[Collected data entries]
--------------------------------
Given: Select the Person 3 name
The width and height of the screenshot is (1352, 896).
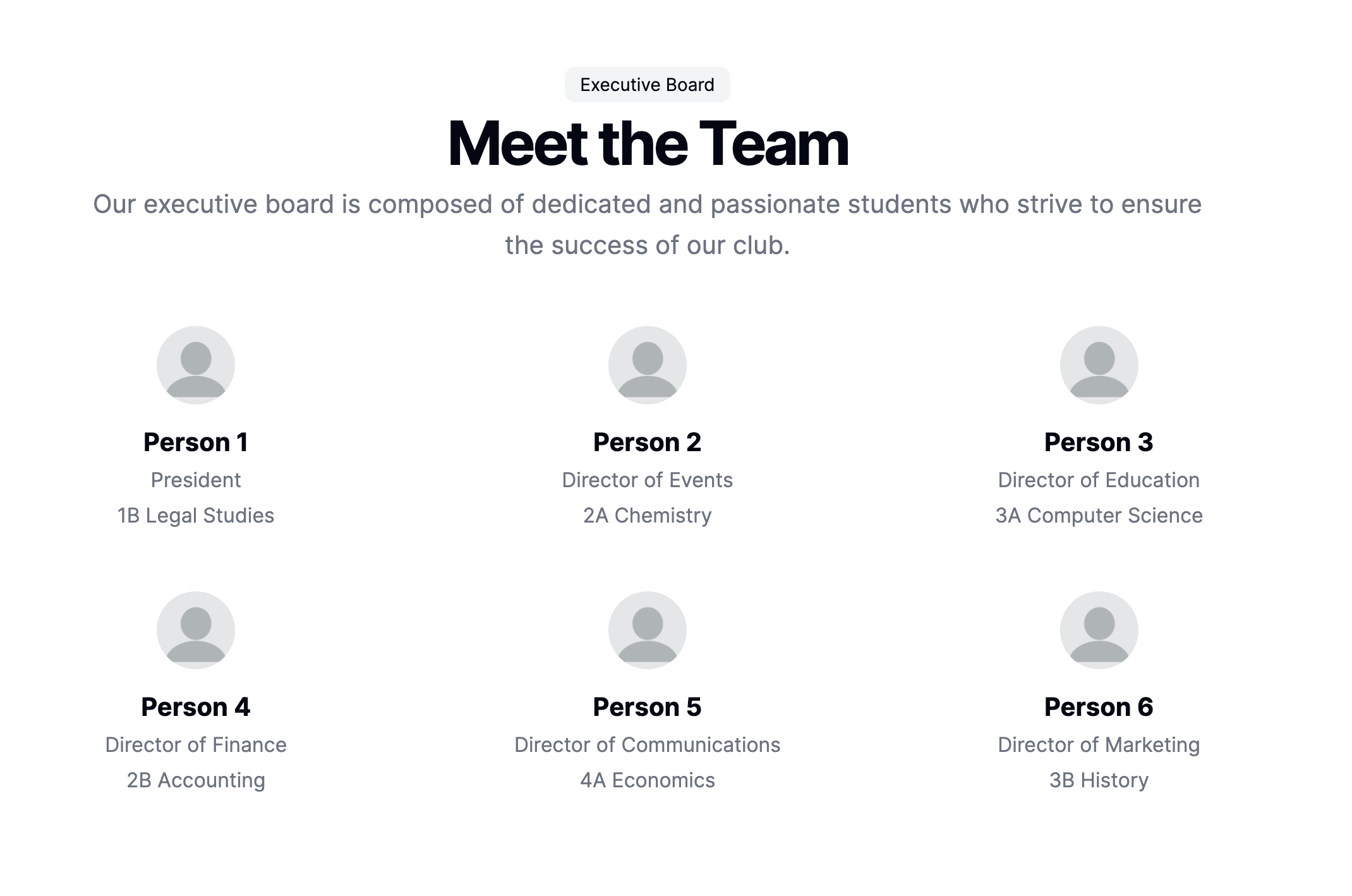Looking at the screenshot, I should (x=1099, y=442).
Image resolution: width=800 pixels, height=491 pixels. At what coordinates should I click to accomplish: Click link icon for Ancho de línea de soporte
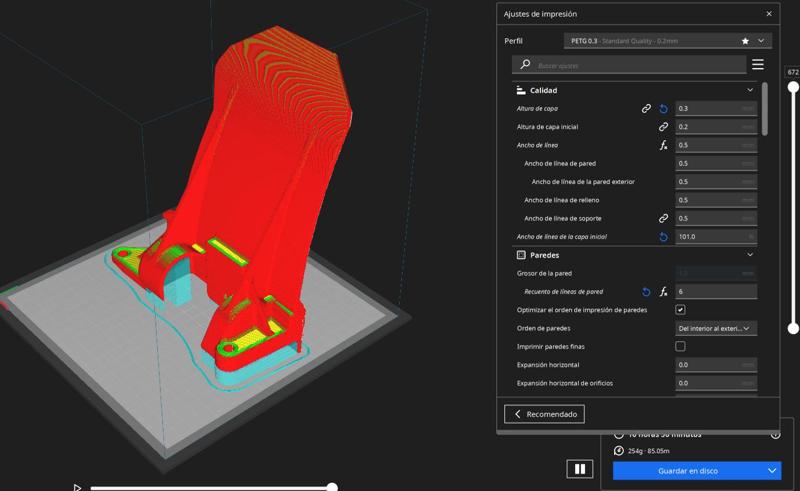point(663,218)

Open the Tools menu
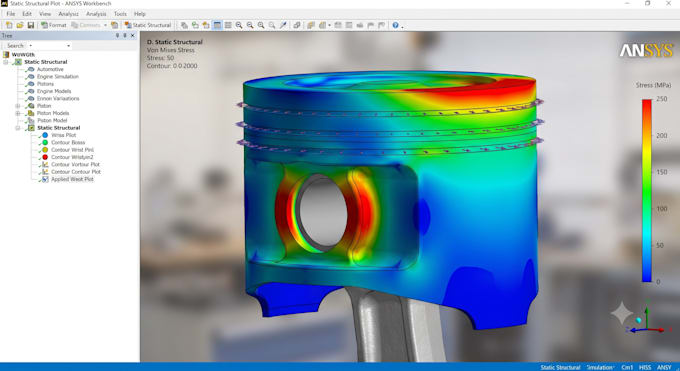120,14
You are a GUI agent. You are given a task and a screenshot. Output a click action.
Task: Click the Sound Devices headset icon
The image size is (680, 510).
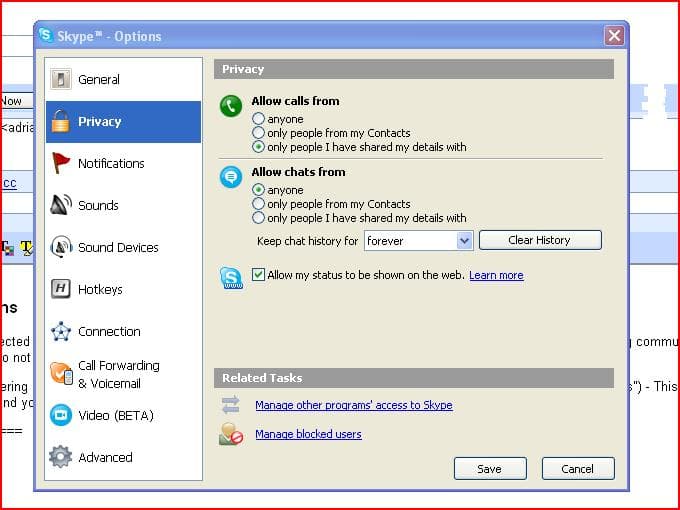click(61, 247)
--------------------------------
Nothing but the lines from the one with "Task: Click the Sound Devices headset icon" through the last line of the records should appear in your answer, each exactly as written and without pictures.

Task: Click the Sound Devices headset icon
The image size is (680, 510).
click(61, 247)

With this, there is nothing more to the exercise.